■ Your objective
Reproduce word for word the lines between those holding "Openingsuren [button] (753, 468)" and "Image resolution: width=344, height=2576.", inclusive, and nothing else from the data below.
▼
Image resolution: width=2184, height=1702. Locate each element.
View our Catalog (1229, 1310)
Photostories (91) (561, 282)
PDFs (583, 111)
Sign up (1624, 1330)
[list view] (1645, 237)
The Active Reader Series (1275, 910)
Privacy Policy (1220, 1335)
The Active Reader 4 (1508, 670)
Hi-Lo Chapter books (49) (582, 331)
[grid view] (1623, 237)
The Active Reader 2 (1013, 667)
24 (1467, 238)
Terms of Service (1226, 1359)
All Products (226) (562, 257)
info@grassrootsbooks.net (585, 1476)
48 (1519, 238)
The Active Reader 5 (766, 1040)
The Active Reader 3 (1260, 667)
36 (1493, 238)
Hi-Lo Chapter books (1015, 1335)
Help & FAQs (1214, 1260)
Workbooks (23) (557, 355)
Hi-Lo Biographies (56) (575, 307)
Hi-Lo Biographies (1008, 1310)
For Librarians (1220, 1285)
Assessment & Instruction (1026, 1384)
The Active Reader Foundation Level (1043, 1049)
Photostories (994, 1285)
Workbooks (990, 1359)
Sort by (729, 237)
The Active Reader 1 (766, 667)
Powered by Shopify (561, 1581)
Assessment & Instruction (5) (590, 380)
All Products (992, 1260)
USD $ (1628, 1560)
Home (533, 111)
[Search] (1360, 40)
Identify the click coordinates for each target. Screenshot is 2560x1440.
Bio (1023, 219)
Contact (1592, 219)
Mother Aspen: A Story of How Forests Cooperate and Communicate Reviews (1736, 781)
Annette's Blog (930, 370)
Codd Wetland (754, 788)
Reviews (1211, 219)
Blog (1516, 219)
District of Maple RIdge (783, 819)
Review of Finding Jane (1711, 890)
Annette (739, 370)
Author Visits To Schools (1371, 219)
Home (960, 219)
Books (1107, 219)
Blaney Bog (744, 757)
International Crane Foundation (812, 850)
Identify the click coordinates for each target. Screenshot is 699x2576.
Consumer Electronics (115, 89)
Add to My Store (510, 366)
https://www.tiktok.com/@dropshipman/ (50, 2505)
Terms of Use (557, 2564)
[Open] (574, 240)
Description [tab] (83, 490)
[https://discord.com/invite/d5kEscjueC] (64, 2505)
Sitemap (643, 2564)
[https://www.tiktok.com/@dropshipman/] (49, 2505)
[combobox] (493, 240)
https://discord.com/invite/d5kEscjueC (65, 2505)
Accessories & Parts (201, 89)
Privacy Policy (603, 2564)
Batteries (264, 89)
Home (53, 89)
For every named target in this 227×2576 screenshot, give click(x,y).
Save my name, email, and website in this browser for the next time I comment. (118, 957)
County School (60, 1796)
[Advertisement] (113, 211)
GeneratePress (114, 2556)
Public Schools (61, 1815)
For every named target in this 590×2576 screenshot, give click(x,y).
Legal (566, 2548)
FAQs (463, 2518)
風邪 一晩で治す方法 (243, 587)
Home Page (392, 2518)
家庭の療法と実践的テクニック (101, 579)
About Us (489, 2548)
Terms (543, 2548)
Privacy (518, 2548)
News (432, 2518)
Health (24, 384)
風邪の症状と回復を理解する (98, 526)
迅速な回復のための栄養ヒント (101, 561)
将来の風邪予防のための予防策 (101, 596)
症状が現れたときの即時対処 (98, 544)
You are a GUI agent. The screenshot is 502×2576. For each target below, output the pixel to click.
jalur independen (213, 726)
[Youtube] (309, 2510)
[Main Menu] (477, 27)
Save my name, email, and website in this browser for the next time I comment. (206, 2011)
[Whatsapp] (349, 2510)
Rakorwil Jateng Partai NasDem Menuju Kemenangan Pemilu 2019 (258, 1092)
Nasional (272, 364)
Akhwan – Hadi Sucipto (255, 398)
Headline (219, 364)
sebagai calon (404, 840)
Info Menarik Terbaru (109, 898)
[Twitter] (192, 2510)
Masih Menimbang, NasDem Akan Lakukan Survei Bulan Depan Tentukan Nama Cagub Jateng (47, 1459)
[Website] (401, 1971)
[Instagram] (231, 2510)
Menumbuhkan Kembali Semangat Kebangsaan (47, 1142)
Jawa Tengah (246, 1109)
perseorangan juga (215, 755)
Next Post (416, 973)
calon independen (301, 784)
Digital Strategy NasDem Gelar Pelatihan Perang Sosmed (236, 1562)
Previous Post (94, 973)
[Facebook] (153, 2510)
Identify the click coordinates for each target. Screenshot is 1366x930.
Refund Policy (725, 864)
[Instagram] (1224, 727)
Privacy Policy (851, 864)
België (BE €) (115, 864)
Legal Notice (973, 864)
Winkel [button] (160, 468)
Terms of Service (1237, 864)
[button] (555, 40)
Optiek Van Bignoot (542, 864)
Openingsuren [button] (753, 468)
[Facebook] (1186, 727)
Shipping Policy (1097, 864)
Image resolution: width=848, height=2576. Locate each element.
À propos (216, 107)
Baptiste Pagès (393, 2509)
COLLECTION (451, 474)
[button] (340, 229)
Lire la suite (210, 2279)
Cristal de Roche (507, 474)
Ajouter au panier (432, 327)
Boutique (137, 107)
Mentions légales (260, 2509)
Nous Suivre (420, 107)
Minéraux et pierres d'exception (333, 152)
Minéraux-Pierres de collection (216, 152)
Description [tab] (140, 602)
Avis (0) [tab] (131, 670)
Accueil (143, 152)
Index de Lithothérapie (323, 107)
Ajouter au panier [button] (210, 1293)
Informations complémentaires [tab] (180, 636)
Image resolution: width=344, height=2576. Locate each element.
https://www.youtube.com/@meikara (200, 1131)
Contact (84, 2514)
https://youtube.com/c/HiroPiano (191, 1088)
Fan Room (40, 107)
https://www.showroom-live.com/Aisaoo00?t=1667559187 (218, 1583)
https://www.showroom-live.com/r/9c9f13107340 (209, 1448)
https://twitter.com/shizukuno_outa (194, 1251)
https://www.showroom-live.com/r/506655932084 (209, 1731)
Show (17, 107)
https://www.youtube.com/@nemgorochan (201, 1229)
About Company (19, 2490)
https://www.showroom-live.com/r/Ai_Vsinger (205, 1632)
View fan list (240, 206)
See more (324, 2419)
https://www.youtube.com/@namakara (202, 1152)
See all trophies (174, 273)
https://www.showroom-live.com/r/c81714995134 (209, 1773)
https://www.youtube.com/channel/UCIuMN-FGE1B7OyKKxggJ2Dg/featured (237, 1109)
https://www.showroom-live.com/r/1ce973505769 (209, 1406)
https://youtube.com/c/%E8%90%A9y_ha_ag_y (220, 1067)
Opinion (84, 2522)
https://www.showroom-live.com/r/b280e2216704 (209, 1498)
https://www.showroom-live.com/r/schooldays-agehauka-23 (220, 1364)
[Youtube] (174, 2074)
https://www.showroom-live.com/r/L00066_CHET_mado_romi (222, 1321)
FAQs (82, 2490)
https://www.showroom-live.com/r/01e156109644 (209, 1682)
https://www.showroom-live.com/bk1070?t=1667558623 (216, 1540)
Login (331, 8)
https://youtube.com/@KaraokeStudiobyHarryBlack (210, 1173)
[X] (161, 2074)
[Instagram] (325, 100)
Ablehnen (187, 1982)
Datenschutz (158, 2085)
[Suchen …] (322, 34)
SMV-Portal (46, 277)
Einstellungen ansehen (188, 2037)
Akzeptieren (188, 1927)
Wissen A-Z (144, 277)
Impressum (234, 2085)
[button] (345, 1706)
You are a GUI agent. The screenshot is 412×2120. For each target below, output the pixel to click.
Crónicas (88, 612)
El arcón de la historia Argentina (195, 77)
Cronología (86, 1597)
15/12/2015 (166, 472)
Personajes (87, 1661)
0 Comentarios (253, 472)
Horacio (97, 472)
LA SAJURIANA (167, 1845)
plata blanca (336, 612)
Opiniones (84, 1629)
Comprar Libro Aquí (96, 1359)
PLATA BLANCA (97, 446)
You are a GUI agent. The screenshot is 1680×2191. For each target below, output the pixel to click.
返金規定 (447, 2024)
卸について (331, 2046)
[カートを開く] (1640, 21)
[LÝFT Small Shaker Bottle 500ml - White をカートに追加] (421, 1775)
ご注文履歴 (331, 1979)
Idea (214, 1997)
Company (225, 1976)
▲
■ Answer to the exercise
Openingsuren [button] (753, 468)
[Facebook] (1186, 727)
Shipping Policy (1097, 864)
Image resolution: width=848, height=2576. Locate each element.
À propos (216, 107)
Baptiste Pagès (393, 2509)
COLLECTION (451, 474)
[button] (340, 229)
Lire la suite (210, 2279)
Cristal de Roche (507, 474)
Ajouter au panier (432, 327)
Boutique (137, 107)
Mentions légales (260, 2509)
Nous Suivre (420, 107)
Minéraux et pierres d'exception (333, 152)
Minéraux-Pierres de collection (216, 152)
Description [tab] (140, 602)
Avis (0) [tab] (131, 670)
Accueil (143, 152)
Index de Lithothérapie (323, 107)
Ajouter au panier [button] (210, 1293)
Informations complémentaires [tab] (180, 636)
Image resolution: width=344, height=2576. Locate each element.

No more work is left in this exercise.